“Ma vie s’est arrêtée à vingt ans. La suite n’a été que réminiscences sans fin, comme un long corridor tortueux plongé dans la pénombre, et qui ne mène nulle part. Pourtant, il fallait que je continue à vivre. Il fallait que j’accueille, l’une après l’autre, ces journées vides, que je laisse le temps se dévider en vain. J’ai fait alors de nombreuses erreurs. Non, pour être honnête, il me semble que je n,ai fait que des erreurs. À cette époque, je vivais complètement rétirée à l’intérieur de moi. J’avais l’impression de vivre seule, au fond d’un puits profond. Je maudissais et haïssais tout ce qu’il y avait au dehors. De temps en temps, je sortais de mon puits et je faisais semblant de vivre. J’acceptais ce qui se présentait, je traversais le monde sans éprouver la moindre sensation.” (Haruki Murakami – Kafka sur le rivage, Éditions 10/18, p. 536)

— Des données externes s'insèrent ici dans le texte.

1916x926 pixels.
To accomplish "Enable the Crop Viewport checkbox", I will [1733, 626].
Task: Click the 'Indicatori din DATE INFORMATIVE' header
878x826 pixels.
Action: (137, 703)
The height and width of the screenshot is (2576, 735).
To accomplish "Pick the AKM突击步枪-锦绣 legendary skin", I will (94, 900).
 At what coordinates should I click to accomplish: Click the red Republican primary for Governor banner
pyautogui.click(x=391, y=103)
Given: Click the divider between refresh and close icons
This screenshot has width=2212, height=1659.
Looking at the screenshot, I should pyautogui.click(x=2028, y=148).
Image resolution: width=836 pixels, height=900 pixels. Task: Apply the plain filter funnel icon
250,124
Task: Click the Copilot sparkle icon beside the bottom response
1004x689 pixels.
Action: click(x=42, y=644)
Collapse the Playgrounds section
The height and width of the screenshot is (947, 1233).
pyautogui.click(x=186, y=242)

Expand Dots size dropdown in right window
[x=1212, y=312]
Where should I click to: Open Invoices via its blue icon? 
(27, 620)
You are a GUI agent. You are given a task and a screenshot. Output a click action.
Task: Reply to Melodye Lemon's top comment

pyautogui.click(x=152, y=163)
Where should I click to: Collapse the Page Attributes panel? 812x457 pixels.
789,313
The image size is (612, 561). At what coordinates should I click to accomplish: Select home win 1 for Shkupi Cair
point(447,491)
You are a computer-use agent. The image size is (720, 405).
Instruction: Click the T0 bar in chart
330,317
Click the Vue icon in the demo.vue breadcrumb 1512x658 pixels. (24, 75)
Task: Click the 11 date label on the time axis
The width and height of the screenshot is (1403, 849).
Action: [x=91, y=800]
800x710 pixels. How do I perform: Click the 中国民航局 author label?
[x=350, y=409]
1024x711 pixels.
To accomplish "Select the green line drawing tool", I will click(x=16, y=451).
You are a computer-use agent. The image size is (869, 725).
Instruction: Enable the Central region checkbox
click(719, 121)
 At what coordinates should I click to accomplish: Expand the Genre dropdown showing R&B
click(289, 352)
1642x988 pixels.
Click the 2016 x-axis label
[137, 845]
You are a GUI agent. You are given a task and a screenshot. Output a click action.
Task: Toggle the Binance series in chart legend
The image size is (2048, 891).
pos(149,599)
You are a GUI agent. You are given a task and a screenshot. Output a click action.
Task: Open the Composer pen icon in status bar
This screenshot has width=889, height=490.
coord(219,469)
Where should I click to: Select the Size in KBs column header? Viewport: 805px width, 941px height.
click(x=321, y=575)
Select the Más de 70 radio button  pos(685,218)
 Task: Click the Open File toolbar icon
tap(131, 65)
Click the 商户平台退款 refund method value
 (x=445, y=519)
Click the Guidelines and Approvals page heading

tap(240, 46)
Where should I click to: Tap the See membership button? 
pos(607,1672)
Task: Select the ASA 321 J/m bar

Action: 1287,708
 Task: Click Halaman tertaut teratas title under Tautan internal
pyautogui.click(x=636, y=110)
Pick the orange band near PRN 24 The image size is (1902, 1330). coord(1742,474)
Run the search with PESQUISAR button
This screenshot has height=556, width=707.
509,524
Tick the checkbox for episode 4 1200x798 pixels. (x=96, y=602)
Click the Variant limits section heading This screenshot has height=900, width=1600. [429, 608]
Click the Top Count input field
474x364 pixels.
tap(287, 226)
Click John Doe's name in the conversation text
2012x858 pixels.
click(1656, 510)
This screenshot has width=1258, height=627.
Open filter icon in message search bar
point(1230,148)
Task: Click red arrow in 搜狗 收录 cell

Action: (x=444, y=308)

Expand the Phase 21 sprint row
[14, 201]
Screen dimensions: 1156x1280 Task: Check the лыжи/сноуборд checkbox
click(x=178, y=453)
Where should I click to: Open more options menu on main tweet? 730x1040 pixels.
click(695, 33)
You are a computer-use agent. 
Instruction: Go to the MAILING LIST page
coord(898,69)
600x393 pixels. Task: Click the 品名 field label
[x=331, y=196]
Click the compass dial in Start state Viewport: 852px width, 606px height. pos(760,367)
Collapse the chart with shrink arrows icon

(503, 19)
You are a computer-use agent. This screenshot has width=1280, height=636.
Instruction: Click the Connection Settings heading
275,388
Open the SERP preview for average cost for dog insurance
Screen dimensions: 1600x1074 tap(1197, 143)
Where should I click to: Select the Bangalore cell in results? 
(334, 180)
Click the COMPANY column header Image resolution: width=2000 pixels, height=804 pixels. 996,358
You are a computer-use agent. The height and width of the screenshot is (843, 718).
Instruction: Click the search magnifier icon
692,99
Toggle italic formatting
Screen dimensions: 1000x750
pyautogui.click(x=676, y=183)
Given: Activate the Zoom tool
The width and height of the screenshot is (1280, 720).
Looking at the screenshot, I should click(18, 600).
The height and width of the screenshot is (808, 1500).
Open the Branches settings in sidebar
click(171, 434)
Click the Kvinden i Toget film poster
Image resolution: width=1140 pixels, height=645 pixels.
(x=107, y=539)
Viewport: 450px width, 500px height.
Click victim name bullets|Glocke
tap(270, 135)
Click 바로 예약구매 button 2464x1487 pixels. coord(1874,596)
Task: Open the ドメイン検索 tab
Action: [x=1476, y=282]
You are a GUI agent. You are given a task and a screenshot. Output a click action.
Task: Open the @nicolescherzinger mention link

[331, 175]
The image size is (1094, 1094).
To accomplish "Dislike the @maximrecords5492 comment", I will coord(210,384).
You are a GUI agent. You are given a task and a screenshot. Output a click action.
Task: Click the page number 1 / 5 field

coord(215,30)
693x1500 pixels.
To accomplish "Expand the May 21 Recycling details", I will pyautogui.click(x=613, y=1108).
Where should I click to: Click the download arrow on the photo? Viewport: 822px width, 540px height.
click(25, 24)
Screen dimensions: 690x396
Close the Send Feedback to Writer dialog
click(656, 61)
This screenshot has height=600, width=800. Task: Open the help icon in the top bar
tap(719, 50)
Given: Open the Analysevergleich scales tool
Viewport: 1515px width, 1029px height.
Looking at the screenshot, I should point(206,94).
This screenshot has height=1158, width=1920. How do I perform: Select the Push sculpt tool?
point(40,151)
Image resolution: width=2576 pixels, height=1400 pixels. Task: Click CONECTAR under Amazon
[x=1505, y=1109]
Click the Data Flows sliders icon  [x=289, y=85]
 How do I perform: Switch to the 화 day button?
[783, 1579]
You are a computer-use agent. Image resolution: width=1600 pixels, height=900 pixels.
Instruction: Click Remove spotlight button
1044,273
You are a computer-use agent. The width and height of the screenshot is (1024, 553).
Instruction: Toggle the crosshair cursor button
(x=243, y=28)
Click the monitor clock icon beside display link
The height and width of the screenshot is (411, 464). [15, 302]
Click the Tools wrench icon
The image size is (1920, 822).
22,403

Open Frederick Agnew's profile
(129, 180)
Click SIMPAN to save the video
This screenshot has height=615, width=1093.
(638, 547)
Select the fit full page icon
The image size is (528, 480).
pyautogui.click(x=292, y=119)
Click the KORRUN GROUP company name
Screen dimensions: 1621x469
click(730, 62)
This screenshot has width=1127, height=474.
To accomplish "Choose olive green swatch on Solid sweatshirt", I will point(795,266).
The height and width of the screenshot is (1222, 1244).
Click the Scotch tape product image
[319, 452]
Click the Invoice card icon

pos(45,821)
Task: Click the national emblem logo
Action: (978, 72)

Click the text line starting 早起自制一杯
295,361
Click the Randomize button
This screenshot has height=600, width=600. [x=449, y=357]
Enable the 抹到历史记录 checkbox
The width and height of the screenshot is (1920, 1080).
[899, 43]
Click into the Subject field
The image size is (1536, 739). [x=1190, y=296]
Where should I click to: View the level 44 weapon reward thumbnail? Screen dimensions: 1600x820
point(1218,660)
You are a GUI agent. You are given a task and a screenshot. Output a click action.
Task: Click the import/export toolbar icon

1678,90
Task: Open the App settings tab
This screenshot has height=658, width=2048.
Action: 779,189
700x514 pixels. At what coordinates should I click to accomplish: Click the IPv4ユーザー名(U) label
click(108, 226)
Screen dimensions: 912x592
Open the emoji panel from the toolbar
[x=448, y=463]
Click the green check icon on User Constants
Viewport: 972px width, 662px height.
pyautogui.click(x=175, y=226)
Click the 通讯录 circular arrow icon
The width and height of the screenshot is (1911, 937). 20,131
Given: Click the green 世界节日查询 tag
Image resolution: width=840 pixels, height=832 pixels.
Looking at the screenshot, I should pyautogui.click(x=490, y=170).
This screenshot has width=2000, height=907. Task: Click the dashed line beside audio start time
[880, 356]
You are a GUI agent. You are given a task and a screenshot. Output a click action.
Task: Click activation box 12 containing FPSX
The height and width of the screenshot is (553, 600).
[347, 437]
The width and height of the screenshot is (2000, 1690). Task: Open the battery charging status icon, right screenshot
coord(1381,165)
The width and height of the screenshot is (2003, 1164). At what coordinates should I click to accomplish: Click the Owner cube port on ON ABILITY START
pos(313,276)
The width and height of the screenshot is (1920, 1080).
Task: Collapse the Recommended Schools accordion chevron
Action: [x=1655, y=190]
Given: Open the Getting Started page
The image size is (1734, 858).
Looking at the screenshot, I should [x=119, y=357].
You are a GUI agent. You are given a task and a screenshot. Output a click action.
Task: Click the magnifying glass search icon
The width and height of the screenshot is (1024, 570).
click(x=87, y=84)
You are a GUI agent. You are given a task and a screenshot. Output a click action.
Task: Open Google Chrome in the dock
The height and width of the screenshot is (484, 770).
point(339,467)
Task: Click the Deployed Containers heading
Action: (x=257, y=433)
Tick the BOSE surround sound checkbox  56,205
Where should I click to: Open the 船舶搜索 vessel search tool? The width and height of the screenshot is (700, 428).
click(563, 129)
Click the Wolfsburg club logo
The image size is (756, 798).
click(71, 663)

J’ai ouvert ce livre il y a 15 minutes, après être revenu d’une sortie dans un café obscur sur le plateau, où j’ai fait, moi aussi, semblant d’être, d’exister, de vivre. Ça n’est peut-être qu’une coincidence, d’autant plus que je ne me suis pas vraiment arrêté au premier paragraphe et que j’ai continué en quête de quelque chose de plus révélateur…et je me suis arrêté ici, à ce bout de texte, où je me suis retrouvé en tant qu’être perdu, égaré, invisible et aveugle en même temps. Moi aussi, je me vis à l’intérieur et je me meurs dans la “socialisation”, ce semblant d’être dans le monde, ce mot chien qui mord dans le silence et dans l’esprit, pour cracher ensuite le vénin du divertissement. Socialiser nos angoisses: voilà ce qui ajoute du grotesque à l’absurde, du ridicule au pénible, de l’hystérie à la souffrance.
Les livres parlent, je vous le dis, il faut juste les écouter.